Acupuncture and Herbal Medicine Treatment of Cruciate Tear in Poodle

by Cydria Manette Schaefer, DVM

Author: Chi Institute/Wednesday, April 1, 2009/Categories: Student Case Reports, TCVM Newsletter, 2009 Spring Issue

Walker, a 12 year-old Black poodle weighing 25 pounds, first came to see me for acupuncture six days after he started limping while going down the stairs. He was non-weight bearing lame on his right-hind leg.


Walker’s physical exam: He had a positive draw sign on the right hind leg and slight effusion at his stifle, indicating a torn cruciate ligament. His owner did not want him to have surgery. Also noted during the exam: his left eye had chronic red sclera and was non-visual from cataract. His right eye had a moderate cataract but was still visual. He had a history of a seizure following vaccination. For 2-3 months he had soft, loose stool, sometimes with mucus, no blood. His stool symptoms were palliated with Science Diet. He had a good appetite and no history of vomiting. The hair on his rump tended to get dry and changed to the color of the dry kibble. He had moderate dental tartar. Walker was very friendly and cooperative.


Western Diagnosis: Torn cruciate ligament.


TCVM Examination: Tongue pink, a bit lavender, moist. Pulses – a bit wiry. History of liver disharmony—ligament tear, red sclera, cataract, seizure following vaccination. History of loose stool – Earth weakened by Wood, Ke cycle. Walker has an Earth personality.


TCVM Diagnosis: Qi-blood stagnation, liver blood or Yin deficiency. Disorder of Jin (tendons, ligaments, fascia). Injury blocks flow of Qi, leading to local stagnation (pain and lameness).

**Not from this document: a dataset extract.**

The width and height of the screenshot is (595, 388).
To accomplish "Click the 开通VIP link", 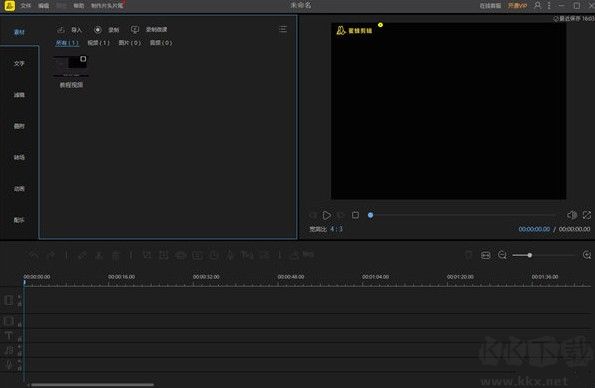I will (517, 6).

TCVM Treatment: Change diet. The primary focus of Walker’s treatment was to move Qi to stop pain (Qi-blood stagnation causes pain), and nourish liver blood and tonify liver Yin deficiency to strengthen Jin (tendons, ligaments, fascia).


Walker had four acupuncture treatments, one month apart and was on Jing Tang Tendon Ligament Formula, BID with food for six months.

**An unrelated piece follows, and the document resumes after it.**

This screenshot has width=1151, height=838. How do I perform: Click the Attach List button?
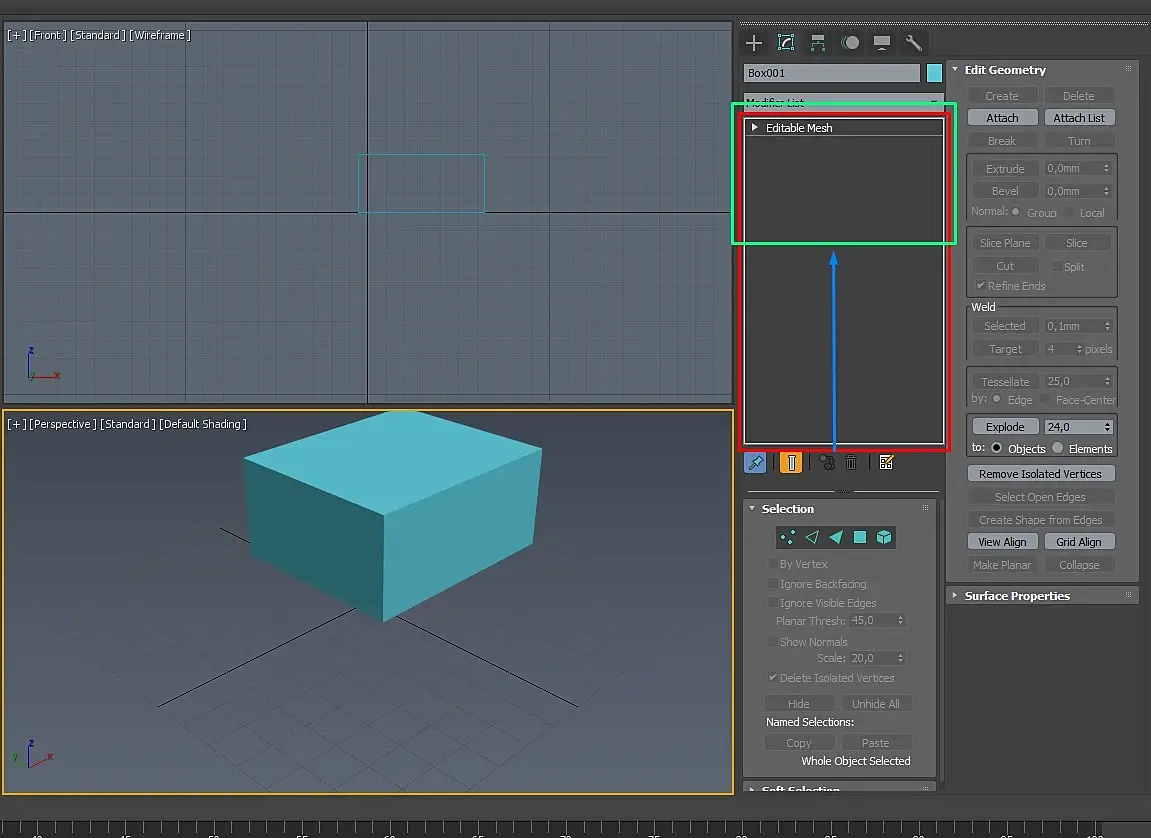click(x=1079, y=118)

Walker had both DN and EA. The following acupuncture points were chosen:

For Qi-Blood stagnation

LIV 3 to smooth liver Qi, circulate Liver Blood and relieve stagnation (pain)

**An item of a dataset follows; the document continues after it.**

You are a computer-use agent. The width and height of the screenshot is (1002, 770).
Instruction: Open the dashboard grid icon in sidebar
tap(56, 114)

BL 54 as Master point for hind limbs

BL 60 to relax muscles and provide pain reliefGB 33 for stifle pain

GB 34 is Influential point for tendons and ligaments, LIV Qi stagnation, stifle pain

ST 36 for pain and general Qi tonification

For Liver Yin deficiency: LIV 3, SP 9

To nourish Liver Blood: SP 10, BL 17, BL 18


Other points used: Bai hui as master point for overall condition; Shen-shu for hindquarter pain; ST 34 for stifle pain and swelling; ST 36 for general Qi tonification and stifle pain; BL 23 for pelvic limb weakness; and SP 3 as brief prick after initial acupuncture treatment for stifle pain and also as Yuan-source point for his personality


Walker responded very well to his diet change and TCVM treatment. The next day after his first acupuncture was the first day Walker came out of his kennel on his own since he hurt his leg. One month later his right hind-leg was toe-touching. Two months after his initial treatment, he was using his leg more and starting to stand on right hind leg to urinate. By the third month, he was continuing to improve slowly, but was showing atrophy of the hind muscles. By the following month, muscle mass was returning with controlled exercise and he was balancing on both hind legs when he had a bowel movement.


Eight months after his initial injury, Walker was walking significantly better and was able to stand on his right hind leg and lift his left hind to urinate. Ten month follow up: Walker is walking evenly on all four legs and able to stand up (rear) on hind legs.